▸ **TASK DIRECTIONS**
Answer these from the Python text below:
(a) Which keyword is used to define functions?
(b) Besides assigning several variables at once, what do tuples let a function have?
(c) What Java feature are dictionaries compared to?

For some more examples, see the Python wiki.
Functions
Define functions using the def keyword:
def my_function(name):
print "Hello, %s!" % name
my_function("Batman")
my_function("Superman")
Tuples
Python has a special datatype called tuples, which are essentially short arrays useful for storing data that is associated with each other. They can also serve as convenient ways to assign multiple variables at once:
first_name, last_name = ("John", "Smith") # this is our tuple
Tuples also enable you to have multiple return values from a function:
def compute_length(string):
str_len = len(string)
if str_len < 5:
return (str_len, "short")
elif str_len < 40:
return (str_len, "medium")
else:
return (str_len, "long")
length, description = compute_length("Four score and seven years ago")
print "The %s string is %d characters long." % (description, length)
The above example also demonstrates Python's if...elif...else conditional structure.
Dictionaries
Python has another datatype called dictionaries, which are like maps in Java, associative arrays in PHP, and object literals in JavaScript (coming up soon in Module 6). Essentially, they enable you to use strings as the keys in your data structure.
fruits_in_bowl = {
'apple': 4,
'banana': 2,
'cherry': 0,
'date': 12
}
for fruit, num in fruits_in_bowl.items():
print "There are %d %s(s) in the bowl." % (num, fruit)

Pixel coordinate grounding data
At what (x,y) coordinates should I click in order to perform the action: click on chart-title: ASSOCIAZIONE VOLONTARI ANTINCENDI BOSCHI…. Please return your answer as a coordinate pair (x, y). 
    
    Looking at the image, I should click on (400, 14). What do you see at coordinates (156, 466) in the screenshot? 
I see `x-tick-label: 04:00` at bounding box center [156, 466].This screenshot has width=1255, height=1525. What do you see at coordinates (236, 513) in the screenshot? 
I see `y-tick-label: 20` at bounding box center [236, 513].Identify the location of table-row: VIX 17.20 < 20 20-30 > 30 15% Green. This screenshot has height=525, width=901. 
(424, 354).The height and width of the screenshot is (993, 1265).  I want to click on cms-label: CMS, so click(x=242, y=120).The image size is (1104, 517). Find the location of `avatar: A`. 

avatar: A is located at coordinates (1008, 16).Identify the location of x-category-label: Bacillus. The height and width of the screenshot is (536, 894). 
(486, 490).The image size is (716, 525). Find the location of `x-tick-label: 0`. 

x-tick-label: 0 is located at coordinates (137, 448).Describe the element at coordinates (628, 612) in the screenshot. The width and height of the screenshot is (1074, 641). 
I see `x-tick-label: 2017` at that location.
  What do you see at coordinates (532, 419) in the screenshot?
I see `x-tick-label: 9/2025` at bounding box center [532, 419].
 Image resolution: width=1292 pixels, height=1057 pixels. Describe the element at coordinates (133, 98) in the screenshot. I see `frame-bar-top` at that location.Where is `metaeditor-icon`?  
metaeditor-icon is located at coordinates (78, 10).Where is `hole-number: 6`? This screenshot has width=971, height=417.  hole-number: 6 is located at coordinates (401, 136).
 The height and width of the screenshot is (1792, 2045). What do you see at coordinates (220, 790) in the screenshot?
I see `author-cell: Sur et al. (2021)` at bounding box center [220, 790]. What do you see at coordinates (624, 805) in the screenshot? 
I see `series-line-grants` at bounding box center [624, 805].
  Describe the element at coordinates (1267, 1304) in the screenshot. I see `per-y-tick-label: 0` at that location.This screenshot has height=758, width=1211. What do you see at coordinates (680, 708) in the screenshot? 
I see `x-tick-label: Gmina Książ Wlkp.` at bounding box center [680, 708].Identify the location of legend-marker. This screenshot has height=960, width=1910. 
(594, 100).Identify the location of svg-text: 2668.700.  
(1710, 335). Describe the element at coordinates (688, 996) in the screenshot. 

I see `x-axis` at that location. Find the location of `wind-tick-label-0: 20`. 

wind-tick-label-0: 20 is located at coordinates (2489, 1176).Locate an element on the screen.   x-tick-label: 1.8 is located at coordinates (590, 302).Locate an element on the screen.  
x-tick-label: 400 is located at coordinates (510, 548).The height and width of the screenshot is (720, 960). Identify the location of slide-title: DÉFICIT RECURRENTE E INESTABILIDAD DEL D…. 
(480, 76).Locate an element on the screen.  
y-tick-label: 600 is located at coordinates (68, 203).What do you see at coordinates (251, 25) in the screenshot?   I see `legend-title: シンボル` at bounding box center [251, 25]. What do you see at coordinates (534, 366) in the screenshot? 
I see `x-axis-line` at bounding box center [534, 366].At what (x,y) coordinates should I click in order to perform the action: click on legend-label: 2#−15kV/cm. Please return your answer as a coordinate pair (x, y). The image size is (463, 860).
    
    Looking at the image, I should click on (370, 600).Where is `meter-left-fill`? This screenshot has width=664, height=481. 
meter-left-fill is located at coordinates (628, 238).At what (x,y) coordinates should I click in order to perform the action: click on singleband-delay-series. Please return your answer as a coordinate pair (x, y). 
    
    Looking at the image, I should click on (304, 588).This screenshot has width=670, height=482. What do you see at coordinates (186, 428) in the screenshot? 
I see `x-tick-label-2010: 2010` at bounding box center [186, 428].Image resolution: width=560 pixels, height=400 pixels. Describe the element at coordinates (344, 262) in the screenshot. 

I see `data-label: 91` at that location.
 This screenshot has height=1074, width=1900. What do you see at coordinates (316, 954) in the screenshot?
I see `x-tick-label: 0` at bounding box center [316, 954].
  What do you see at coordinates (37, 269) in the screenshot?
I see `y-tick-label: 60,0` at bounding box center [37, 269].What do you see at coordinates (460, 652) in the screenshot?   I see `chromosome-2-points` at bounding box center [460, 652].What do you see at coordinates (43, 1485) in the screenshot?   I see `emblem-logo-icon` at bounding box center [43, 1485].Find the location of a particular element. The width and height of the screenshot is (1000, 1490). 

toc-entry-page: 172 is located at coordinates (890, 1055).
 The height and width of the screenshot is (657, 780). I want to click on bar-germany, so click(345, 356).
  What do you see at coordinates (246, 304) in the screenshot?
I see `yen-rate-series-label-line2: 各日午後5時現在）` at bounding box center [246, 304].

▸ **ANSWER BOX**
(a) The def keyword.
(b) Multiple return values.
(c) Maps.